__TASK DESCRIPTION__
Images excluded, return every record exactly as it reads.

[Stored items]
▼
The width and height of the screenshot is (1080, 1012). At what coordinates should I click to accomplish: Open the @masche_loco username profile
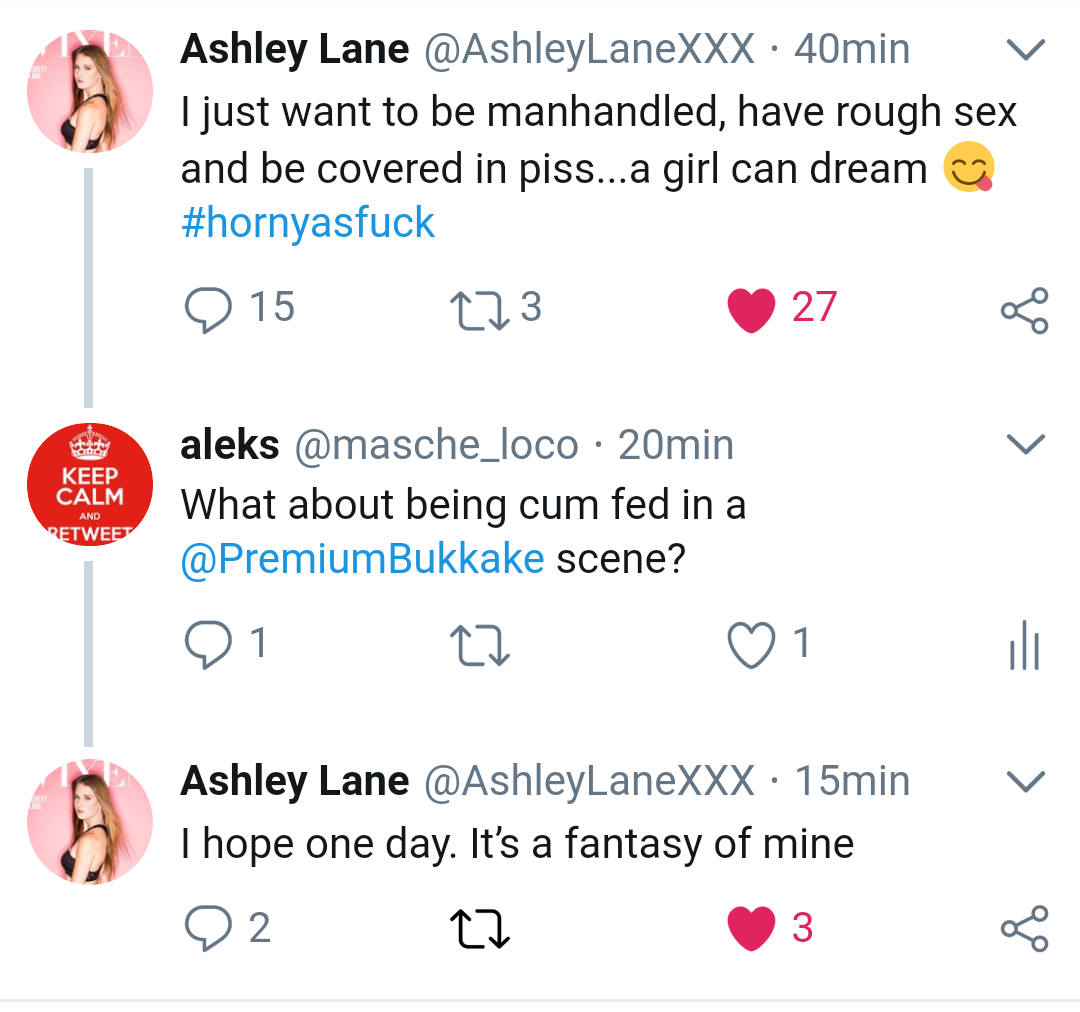435,446
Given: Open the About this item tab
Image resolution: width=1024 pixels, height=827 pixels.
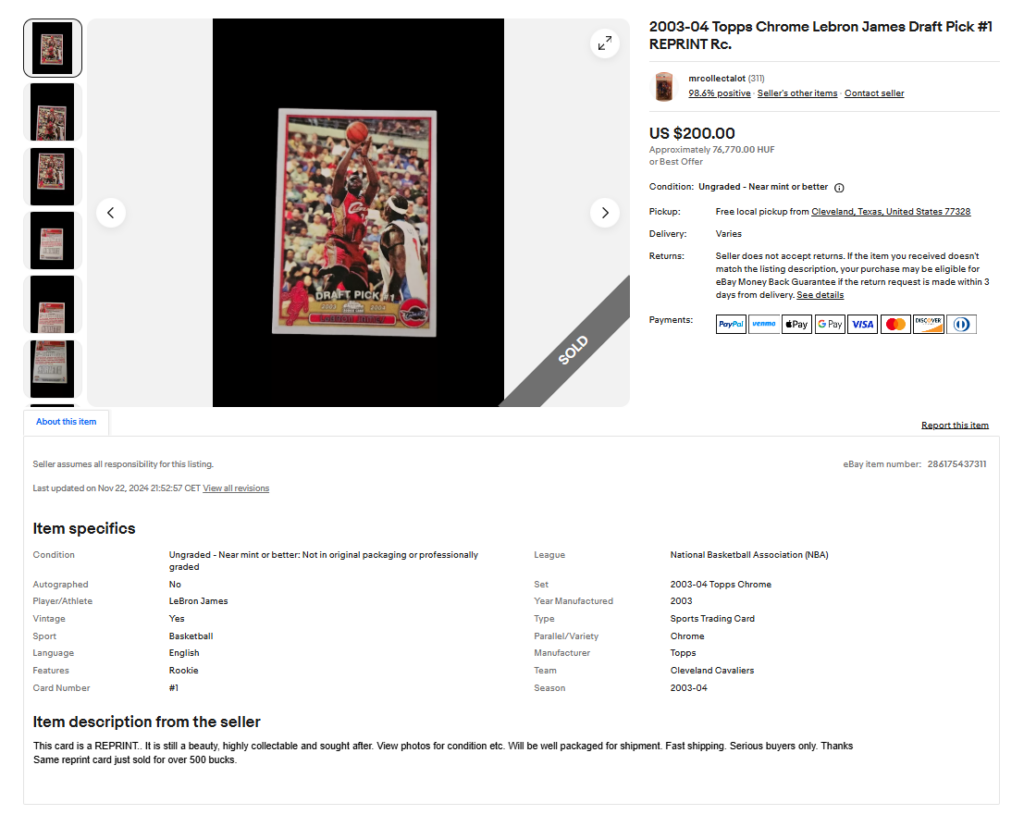Looking at the screenshot, I should point(66,422).
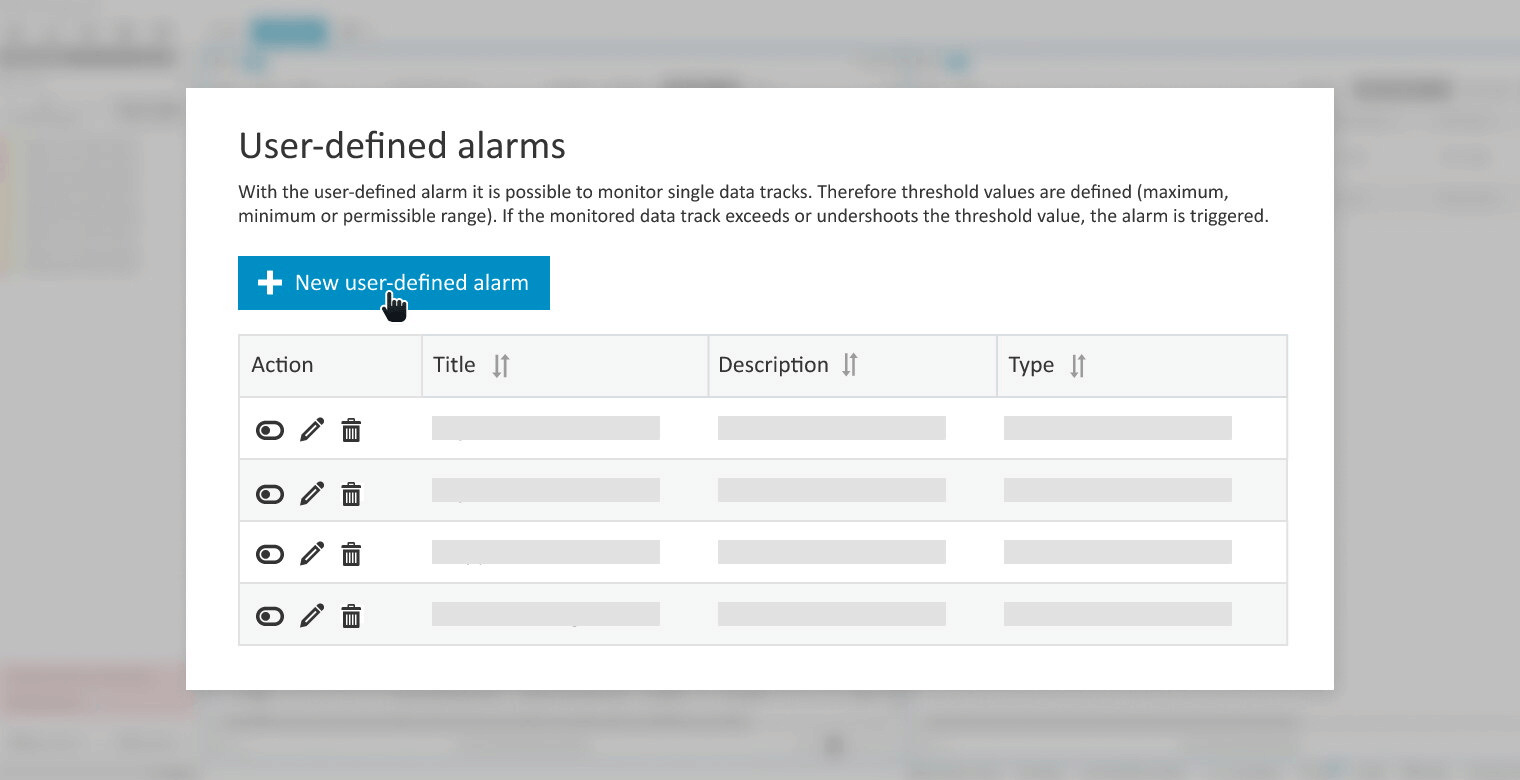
▲
__RESULT__
The width and height of the screenshot is (1080, 1012). At what coordinates should I click to accomplish: Open the @masche_loco username profile
435,446
Given: Open the About this item tab
Image resolution: width=1024 pixels, height=827 pixels.
Looking at the screenshot, I should point(66,422).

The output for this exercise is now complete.